Among the low dunes, bunkers, water features and steel forms, you can still sense that this terrain was once a frayed edge of the city. The old military structures have not been removed or smoothed away, but absorbed into a slowly built landscape. As a result, you walk through a place where leftover ground, war heritage and art do not stand apart, but constantly touch one another.
What do you see?
You see a rolling inland dune landscape near Den Helder Zuid station, with water features, rough vegetation, paths, weathering steel forms, painted bunkers and architectural structures. The site is usually visited with a guide. The artworks do not stand apart from the landscape, but are woven into dunes, light, vegetation, height differences and old military structures.
Why it matters
De Nollen preserves a part of Den Helder that could easily have disappeared beneath clearance, new construction or tidy redevelopment. The bunkers, dune remnants and rough ground have remained part of the story. R.W. van de Wint did not turn it into a clean reconstruction, but used the roughness of the terrain to let a new landscape emerge.
The deeper story
De Nollen lies on the edge of Den Helder, where railway lines, roads, buildings and inland dunes meet. For a long time, the site had an undefined character. Low dunes, water, rough vegetation, bunkers and storage areas were scattered across it, but little suggested a coherent whole. It was neither a conventional nature reserve, nor a recognisable monument, nor a designed park.

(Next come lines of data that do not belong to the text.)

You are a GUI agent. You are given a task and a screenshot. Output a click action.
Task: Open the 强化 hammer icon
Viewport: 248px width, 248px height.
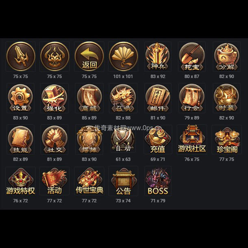[54, 98]
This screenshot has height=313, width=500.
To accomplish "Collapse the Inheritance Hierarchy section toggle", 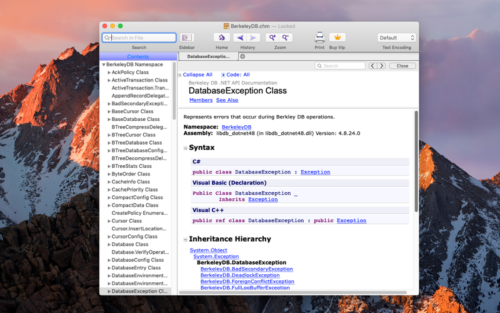I will (185, 240).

From 1980, artist R.W. van de Wint began working here. He did not simply place sculptures in the landscape, but made the landscape itself part of his art. Ground, water, bunkers, paths, differences in height and light were incorporated into one slowly developing whole.
De Nollen therefore cannot be understood at a glance. Low dunes and grass form the first layer. Then reddish-brown steel forms, painted spaces and bunkers half absorbed into the earth begin to appear. The site does not function like a museum hall filled with separate objects, but as a landscape in which every turn and change of viewpoint reveals something new.
The military remains are an important part of that landscape. The bunkers from the Second World War were neither removed nor displayed separately as war memorials. Van de Wint incorporated them into his work. In some places they remain clearly recognisable as concrete defensive structures. Elsewhere they become dark spaces, supports for colour or heavy forms within the dunes.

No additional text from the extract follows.